«In Italia siamo un popolo strano, amiamo più discutere su una cosa che farla» – Intervista a Dj Myke

Dj Myke intervista

Un’interessante intervista a Dj Myke aka Micionero aka Skratch Master.

Erano giorni torridi e afosi quelli di qualche settimana fa e l’unico filo di vento in quel periodo è stata la richiesta di intervistare un uomo di ghiaccio come Marco Micheloni, in arte Dj Myke.

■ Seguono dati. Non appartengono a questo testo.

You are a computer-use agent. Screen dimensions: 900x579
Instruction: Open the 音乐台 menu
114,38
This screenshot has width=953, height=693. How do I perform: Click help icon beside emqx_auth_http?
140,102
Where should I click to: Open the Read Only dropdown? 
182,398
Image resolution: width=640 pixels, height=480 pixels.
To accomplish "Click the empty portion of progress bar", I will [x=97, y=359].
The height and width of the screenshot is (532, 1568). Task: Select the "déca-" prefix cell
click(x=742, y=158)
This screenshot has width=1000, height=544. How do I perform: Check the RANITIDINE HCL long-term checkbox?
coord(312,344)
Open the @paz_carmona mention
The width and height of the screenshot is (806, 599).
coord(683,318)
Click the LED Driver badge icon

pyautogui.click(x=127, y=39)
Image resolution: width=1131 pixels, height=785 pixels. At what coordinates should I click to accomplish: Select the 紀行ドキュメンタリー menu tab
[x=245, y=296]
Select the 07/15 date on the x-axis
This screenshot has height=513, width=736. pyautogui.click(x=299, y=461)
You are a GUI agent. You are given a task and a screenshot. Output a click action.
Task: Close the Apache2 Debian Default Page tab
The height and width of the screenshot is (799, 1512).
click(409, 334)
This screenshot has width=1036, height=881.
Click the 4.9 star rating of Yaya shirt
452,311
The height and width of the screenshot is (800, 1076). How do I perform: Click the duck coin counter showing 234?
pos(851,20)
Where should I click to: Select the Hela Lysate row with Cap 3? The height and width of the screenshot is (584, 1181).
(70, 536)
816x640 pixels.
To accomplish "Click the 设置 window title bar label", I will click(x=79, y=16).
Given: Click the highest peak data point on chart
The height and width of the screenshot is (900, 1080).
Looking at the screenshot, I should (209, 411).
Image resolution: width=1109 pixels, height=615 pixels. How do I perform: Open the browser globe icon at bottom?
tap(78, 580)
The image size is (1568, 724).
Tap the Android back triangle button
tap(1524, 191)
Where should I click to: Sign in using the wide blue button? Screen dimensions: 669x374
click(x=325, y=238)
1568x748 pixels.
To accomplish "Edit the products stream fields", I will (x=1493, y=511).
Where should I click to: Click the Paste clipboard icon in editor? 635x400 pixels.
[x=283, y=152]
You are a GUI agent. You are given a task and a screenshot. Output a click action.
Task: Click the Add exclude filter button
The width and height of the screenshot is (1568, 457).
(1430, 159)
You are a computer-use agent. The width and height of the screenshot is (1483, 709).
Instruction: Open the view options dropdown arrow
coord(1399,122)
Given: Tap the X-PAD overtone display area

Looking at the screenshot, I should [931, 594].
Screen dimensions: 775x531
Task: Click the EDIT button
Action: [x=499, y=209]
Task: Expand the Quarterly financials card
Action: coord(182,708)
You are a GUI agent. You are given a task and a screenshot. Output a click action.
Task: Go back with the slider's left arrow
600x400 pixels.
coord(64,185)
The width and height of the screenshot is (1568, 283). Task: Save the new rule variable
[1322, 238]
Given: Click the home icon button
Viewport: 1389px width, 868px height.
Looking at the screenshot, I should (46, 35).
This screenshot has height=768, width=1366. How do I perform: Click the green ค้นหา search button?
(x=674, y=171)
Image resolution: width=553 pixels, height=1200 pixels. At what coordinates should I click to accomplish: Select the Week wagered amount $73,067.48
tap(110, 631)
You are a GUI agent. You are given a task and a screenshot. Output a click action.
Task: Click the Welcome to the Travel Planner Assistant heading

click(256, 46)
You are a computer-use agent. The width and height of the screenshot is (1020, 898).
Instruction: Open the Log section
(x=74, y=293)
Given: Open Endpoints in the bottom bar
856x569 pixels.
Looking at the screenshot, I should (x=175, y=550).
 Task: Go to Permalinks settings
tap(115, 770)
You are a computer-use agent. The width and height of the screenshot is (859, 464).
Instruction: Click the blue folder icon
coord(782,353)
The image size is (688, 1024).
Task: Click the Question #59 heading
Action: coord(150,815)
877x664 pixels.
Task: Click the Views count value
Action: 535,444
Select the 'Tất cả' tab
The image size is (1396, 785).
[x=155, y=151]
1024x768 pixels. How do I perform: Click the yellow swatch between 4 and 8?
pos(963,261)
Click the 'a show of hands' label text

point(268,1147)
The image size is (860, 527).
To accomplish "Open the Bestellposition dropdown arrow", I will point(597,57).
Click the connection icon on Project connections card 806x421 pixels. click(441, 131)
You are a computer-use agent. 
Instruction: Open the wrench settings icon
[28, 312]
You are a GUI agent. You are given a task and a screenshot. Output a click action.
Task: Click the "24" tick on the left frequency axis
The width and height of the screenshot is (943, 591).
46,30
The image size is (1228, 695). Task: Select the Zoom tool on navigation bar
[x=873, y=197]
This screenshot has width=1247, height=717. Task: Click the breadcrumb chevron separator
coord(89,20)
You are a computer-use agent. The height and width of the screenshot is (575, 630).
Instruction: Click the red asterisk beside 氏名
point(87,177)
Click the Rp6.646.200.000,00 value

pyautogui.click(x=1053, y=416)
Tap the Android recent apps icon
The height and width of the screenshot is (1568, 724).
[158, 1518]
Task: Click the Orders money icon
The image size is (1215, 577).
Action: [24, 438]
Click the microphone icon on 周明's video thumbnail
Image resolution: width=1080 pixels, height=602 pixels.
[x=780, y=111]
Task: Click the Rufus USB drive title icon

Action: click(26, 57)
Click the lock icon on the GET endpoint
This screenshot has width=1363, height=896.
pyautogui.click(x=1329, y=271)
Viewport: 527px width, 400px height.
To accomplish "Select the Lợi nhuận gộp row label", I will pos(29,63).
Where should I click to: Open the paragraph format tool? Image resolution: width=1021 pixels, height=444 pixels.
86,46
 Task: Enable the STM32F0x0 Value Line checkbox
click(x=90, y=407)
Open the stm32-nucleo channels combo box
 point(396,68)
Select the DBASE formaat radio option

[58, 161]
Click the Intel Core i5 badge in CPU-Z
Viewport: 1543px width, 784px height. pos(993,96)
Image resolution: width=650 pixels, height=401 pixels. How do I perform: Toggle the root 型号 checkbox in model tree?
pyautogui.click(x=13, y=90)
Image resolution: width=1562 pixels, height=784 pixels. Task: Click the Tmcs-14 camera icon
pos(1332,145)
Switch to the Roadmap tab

Da ragazzino infatti, come tanti penso, sono stato investito dal talento del giovane Rancore che proprio una decina di anni fa faceva il suo ingresso nella scena. La cupezza dei testi era magicamente implementata da un nome ricorrente, Dj Myke, a tal punto che li si riconosceva quasi come un duo, un gruppo. Un duo molto particolare perché composto da una giovanissima leva e da un navigato Disc Jockey, nonché campione nazionale con anche ottimi risultati internazionali. Ebbene sì, un maestro di due discipline che il Rap Italiano ha sempre sottovalutato ma di cui si è sempre servito, e ora capite il perché dell’emozione nel poterlo intervistare.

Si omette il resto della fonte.